Editor's note: This story was updated after news broke that Joe Johnson was likely to sign with Miami.
A relatively quiet buyout market heated up Thursday, when the Brooklyn Nets and Joe Johnson agreed to a deal that makes the seven-time All-Star an unrestricted free agent in advance of the stretch run.
On Friday, ESPN's Zach Lowe reported that the Miami Heat expect to sign Johnson when he clears waivers Saturday. Of course, Miami won't be getting the high-scoring shooting guard who averaged better than 20 points per game each of his first five seasons with the Hawks (2005-06 through 2009-10). At 34, does Johnson still have something left to offer the Heat?

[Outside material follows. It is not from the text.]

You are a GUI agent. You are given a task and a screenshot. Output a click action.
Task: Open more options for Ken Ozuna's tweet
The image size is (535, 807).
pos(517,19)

Spot-up Joe replaces Iso Joe
In his prime, Johnson earned the nickname "Iso Joe" for his preferred form of scoring -- creating his own shot out of isolation plays. In both 2008-09 and 2009-10, Johnson was one of the league's five leading scorers on isolations, according to Synergy Sports tracking.
Those days are long gone. This season, per Synergy tracking available on NBA.com/Stats, Johnson has shot just 34.8 percent on isolation plays.
More broadly, Johnson is no longer capable of creating his own shot like he once did. Johnson's usage rate declined to 17.9 percent of Brooklyn's plays, his lowest mark since he was a rookie. When he has tried to create his own shot, Johnson has struggled. Most of his unassisted attempts come inside the arc and Johnson is shooting just 42.7 percent on 2-point attempts, down from 47.2 percent last season.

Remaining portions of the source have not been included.